Long-lived plasma cells are also a major source of alloantibodies. These cells reside primarily in the bone marrow where they continuously secrete antibodies [19]. Our data indicate that desensitization and immunosuppression are not able to reduce circulating plasma cells but reduced the proliferative ratio of plasma cells at the initial phase. A limitation of our study lies in the fact that we only analyzed circulating plasma cells and long-lived plasma cells reside in the bone marrow. Some data on long-lived plasma cells suggest that their metabolism requires more glucose and amino acids than short-lived plasma cells (ref lam cell rep). No study has reported on the metabolic changes induced by allostimulation of long-lived plasma cells.
Metabolism has been shown to shape the survival and functionality of innate and adaptive immune cells [20, 21]. However, metabolic profile of B cells has been poorly characterized, especially in the field of solid-organ transplantation. We observed that, in sensitized patients, B cell subsets have a similar baseline metabolism profile characterized by a high glucose and mitochondrial dependency associated with a lower level of FAO, AAO and glycolytic capacities. Interestingly, after desensitization and after transplantation, we observed different metabolic modifications within the B cell subpopulations. After desensitization, total B cells re-emerged to baseline level but with more heterogenicity in their metabolism capacities. mBC percentages did not fully recover after transplant.
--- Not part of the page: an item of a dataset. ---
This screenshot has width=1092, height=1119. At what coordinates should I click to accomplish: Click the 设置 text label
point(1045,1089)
Of note, those that formed after desensitization had a high glucose dependency, higher glycolytic capacity, and lower OXPHOS metabolism than at baseline. Interestingly, Torigeo et al. showed that glucose uptake and glycolysis are important for mBC differentiation into plasma cells [22]. This may at least in part explain the glycolytic capacity increase in mBC post-KT of sensitized kidney recipients and the major impact of antibody secretion by glycolysis inhibitor in the ELISpot results. After desensitization and transplantation, we also observed a re-emergence of proliferative plasma cells with a different metabolic profile, i.e., with higher FAO/AAO capacity and less glucose dependence. This is consistent with Lam et al. showing an elevated expression of an amino-acid transported in long-lived plasma cells [23].
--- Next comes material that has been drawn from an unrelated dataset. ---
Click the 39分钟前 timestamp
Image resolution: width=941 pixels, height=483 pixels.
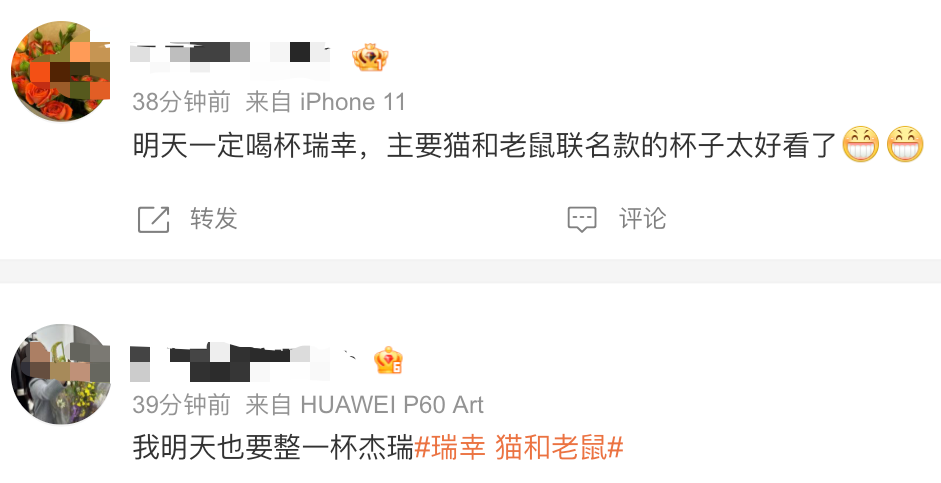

Improvement in immunosuppressive strategies have contributed to improve long-term patient and graft survival. Yet, long-term immunosuppression is burdened by increased risk of infections, cancer, and metabolic complications [24–26]. Targeting metabolism, especially by blocking specific pathways may effectively control alloimmune response.
We tried to directly modify the metabolism of antibody-secreting cells using glycolysis and OXPHOS inhibitors. To date, direct modulation of immune cell metabolism has only been assessed in innate immune cells and T lymphocytes [27, 28]. The authors showed that, the adjunction of metabolism inhibitors (glycolysis inhibitor and glutamine inhibitor) on top of immunosuppression, increases skin and heart allograft survival in a mice model [29, 30].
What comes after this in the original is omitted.